*** Opening Dataset records ***
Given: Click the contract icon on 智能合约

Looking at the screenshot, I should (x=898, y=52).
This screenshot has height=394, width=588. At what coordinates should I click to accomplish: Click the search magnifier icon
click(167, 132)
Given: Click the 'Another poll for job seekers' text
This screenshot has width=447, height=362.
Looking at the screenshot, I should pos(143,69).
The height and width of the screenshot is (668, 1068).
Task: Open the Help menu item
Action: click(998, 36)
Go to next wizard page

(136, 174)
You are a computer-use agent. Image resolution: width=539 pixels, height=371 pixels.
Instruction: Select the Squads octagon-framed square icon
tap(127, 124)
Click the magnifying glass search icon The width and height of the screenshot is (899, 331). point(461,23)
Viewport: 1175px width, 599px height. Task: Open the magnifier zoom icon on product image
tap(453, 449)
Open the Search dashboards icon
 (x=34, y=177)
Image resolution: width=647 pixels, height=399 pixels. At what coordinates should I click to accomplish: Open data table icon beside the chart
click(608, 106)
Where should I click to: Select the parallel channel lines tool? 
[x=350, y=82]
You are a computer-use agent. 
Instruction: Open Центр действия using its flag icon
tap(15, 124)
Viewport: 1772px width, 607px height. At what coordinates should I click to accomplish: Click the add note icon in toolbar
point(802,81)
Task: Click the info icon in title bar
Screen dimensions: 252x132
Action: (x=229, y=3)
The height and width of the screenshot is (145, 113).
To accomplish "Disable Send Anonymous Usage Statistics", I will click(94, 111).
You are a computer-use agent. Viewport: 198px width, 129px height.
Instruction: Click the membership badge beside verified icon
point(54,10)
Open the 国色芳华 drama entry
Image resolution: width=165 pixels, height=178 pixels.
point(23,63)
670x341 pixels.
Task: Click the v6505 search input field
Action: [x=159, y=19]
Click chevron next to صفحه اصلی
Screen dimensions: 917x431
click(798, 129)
*** Closing Dataset records ***
* [What to work on]: Retype the data in full, and keep every line identical to the original.

* [Output for this task]:
Given: Click the contract icon on 智能合约

Looking at the screenshot, I should (x=898, y=52).
This screenshot has height=394, width=588. At what coordinates should I click to accomplish: Click the search magnifier icon
click(167, 132)
Given: Click the 'Another poll for job seekers' text
This screenshot has width=447, height=362.
Looking at the screenshot, I should pos(143,69).
The height and width of the screenshot is (668, 1068).
Task: Open the Help menu item
Action: click(998, 36)
Go to next wizard page

(136, 174)
You are a computer-use agent. Image resolution: width=539 pixels, height=371 pixels.
Instruction: Select the Squads octagon-framed square icon
tap(127, 124)
Click the magnifying glass search icon The width and height of the screenshot is (899, 331). point(461,23)
Viewport: 1175px width, 599px height. Task: Open the magnifier zoom icon on product image
tap(453, 449)
Open the Search dashboards icon
 (x=34, y=177)
Image resolution: width=647 pixels, height=399 pixels. At what coordinates should I click to accomplish: Open data table icon beside the chart
click(608, 106)
Where should I click to: Select the parallel channel lines tool? 
[x=350, y=82]
You are a computer-use agent. 
Instruction: Open Центр действия using its flag icon
tap(15, 124)
Viewport: 1772px width, 607px height. At what coordinates should I click to accomplish: Click the add note icon in toolbar
point(802,81)
Task: Click the info icon in title bar
Screen dimensions: 252x132
Action: (x=229, y=3)
The height and width of the screenshot is (145, 113).
To accomplish "Disable Send Anonymous Usage Statistics", I will click(94, 111).
You are a computer-use agent. Viewport: 198px width, 129px height.
Instruction: Click the membership badge beside verified icon
point(54,10)
Open the 国色芳华 drama entry
Image resolution: width=165 pixels, height=178 pixels.
point(23,63)
670x341 pixels.
Task: Click the v6505 search input field
Action: [x=159, y=19]
Click chevron next to صفحه اصلی
Screen dimensions: 917x431
click(798, 129)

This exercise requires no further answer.